(Dataset content begins)

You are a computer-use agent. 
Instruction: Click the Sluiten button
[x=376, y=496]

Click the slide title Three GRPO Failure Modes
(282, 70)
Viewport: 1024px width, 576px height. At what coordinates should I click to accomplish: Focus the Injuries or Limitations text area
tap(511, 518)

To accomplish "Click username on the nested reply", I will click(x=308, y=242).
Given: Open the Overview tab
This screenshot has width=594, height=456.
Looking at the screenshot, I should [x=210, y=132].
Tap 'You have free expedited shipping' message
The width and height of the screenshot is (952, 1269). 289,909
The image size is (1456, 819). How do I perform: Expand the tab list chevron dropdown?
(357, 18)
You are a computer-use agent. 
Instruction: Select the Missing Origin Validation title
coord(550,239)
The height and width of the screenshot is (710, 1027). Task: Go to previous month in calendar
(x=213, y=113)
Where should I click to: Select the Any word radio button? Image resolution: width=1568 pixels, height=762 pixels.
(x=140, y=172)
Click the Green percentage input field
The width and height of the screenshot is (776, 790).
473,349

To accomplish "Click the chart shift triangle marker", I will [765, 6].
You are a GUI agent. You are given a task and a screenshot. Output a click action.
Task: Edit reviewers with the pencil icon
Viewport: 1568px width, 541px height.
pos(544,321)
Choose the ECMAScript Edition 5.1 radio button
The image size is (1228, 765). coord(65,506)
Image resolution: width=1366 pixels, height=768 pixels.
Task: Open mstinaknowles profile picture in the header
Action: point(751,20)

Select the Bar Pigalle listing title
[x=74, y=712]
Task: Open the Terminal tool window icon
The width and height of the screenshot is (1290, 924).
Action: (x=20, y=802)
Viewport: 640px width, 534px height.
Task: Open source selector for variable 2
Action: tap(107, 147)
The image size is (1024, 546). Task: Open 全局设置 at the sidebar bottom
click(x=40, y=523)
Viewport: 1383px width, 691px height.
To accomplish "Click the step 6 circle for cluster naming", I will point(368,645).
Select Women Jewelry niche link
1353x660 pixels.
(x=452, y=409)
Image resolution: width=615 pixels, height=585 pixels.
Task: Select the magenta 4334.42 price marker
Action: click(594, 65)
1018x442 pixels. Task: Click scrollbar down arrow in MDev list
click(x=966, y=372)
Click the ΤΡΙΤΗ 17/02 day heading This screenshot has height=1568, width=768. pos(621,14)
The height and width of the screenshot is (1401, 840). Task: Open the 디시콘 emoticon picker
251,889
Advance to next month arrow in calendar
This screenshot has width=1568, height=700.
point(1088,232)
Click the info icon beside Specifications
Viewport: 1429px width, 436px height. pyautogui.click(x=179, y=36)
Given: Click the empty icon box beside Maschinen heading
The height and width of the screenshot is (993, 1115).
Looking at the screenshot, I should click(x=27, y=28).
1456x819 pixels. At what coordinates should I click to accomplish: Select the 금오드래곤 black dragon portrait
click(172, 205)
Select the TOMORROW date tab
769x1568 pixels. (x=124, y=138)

(Dataset content ends)

◆ Task item
Using the records above, select and copy every line that has the word "heading".

◆ Reply
Click the ΤΡΙΤΗ 17/02 day heading This screenshot has height=1568, width=768. pos(621,14)
Given: Click the empty icon box beside Maschinen heading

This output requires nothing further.